財産評価
2017年7月3日 月曜日
相続税財産評価Q&A55 借地権③
相続税財産評価 借地権③
Q70
被相続人が所有する自宅家屋の敷地については、相続人である子が所有していますが、親子間なので地代のやり取りはなく、敷地の固定資産税を被相続人が負担する程度でいわゆる使用貸借によるものです。このような場合にも借地権を相続財産として計上しなければなりませんか?
A70
いわゆる使用貸借の場合、使用に伴う権利(使用借権)は、借地法借家法で保護されないため税務上はゼロとして評価され、敷地は自用地として評価されます。ところが、質問の用に子の土地の上に親が建物を建てている場合は、下記のようなケースが想定され要注意です。
元々被相続人は他人の土地を借地して建物を建てていたところ、借地人から要請があり底地を買いとる場合は多く見受けられます。
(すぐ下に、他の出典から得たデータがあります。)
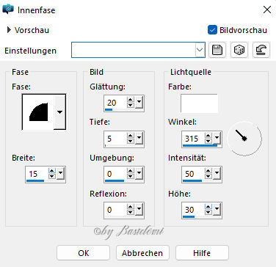Click the Reflexion value field

[x=116, y=210]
この底地の買取りの際に借地人自身ではなく子が買い取る場合があります。借地人が高齢だったり、買取り時の経済状況だったりといった理由から珍しくはありません。
そしてここから税務上の注意が必要です。購入後は親子間なので使用貸借により地代のやり取りをしないことが多くあります。ところが使用貸借にすると借地権はゼロで底地は自用地の評価となり、もともと借地人が有していた借地権が底地購入者である子に贈与したことになってしまいます。そこで、贈与税が課されないように税務上は借地人と底地所有者と連名で「借地権者の地位に変更がない旨の届出」を提出することとなります。これにより、借地権はかわらず借地人が所有するものとし、底地は借地権を控除したいわゆる貸宅地として評価することにされます。
このような場合には、税務上底地購入時に贈与税こそ課されませんが、借地権は親が変わらず所有するものとされ、親の相続開始時に建物および借地権が相続財産として相続税の課税対象となります。実務上借地権の計上漏れがないよう、土地の購入時期より建物の建築時期が古い場合には、相続人からその経緯を聞き出すことが必要です。